The role of estrogen receptor α and heat shock protein 90 in the apoptosis of fish liver cells after fipronil exposure.

Abstract

Fipronil (FPN) as an insecticide can excessively enter aquatic ecosystems and may act as endocrine-disrupting chemicals by binding to estrogen receptor (ER) or aryl hydrocarbon receptor (AhR). Currently, there is limited information on the xenoestrogen role of FPN in the transcriptional modulation of hepatic genes involved in cell apoptosis.
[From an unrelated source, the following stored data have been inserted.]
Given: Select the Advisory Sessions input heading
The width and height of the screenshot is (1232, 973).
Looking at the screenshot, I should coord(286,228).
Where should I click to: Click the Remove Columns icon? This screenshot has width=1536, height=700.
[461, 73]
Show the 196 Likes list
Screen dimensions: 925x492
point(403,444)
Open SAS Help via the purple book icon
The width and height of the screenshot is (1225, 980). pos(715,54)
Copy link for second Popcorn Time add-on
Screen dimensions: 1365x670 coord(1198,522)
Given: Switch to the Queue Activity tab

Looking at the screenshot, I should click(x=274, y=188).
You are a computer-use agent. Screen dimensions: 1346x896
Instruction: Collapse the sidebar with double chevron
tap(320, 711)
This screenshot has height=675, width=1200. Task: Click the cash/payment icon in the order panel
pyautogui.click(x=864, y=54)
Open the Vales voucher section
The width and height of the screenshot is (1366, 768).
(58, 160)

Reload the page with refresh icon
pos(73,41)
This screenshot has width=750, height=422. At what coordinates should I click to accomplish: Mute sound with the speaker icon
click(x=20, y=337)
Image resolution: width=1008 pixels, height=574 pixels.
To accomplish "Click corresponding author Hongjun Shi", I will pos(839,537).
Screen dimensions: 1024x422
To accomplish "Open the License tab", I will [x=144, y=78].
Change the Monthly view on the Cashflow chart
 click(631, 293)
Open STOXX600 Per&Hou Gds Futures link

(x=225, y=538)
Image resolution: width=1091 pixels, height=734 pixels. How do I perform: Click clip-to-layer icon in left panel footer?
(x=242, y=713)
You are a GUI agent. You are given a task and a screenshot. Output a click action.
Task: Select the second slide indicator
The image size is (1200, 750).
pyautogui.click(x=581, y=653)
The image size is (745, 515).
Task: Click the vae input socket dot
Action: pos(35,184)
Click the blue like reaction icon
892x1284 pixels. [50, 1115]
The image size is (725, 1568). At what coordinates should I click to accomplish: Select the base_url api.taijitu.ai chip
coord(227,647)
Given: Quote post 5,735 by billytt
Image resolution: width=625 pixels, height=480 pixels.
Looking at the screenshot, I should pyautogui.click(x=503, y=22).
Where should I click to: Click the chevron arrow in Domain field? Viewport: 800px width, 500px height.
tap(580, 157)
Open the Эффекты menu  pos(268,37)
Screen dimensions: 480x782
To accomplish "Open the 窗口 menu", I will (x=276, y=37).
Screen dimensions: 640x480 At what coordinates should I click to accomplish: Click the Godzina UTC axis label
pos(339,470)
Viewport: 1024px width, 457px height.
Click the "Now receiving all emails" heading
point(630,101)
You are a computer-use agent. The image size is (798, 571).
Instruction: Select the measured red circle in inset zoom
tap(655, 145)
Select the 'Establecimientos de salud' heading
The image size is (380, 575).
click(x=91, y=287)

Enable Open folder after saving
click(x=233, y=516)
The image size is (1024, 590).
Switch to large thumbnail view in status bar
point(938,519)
Three experiments were used in this study to determine how the FPN interference between the ER, AhR, and intermediate chaperons can induce apoptosis and change the expression of erα, erβ, erβ2, hsp70, hsp90, p53, bad1, bcl2, ahr, cyp1a, and caspase9 genes in common carp (Cyprinus carpio) hepatocytes. The IC₅₀ values of FPN and 17β estradiol (E2) (positive control) in fish hepatocytes were determined (5 µg/mL). In the first experiment, exposure (6, 24, and 48 h) of hepatocytes to the low (0.1 µg/mL) and high (1 µg/mL) doses of FPN up-regulated apoptosis, pro-apoptotic genes (caspase9 and bad1), and chaperone protein genes (hsp70 and hsp90), while down-regulated anti-apoptotic genes (p53and bcl2). Additionally, there was a significant increase in the expression of the genes erα, ahr, and cyp1a that was dependent on both time and dose. ERα antagonist and a high dose of FPN were administered to the hepatocytes in the second experiment, which reduced cell apoptosis. In the third experiment, anti-apoptotic gene expression increased, and cell apoptosis and ahr and cyp1a gene expression significantly decreased when HSP90 and ERα antagonists were applied in comparison to the control group (P < 0.05). Based on this study, we demonstrate that FPN-induced apoptosis in fish hepatocytes is mediated by erα and hsp90 through transcriptional regulation of pro-apoptotic and anti-apoptotic genes.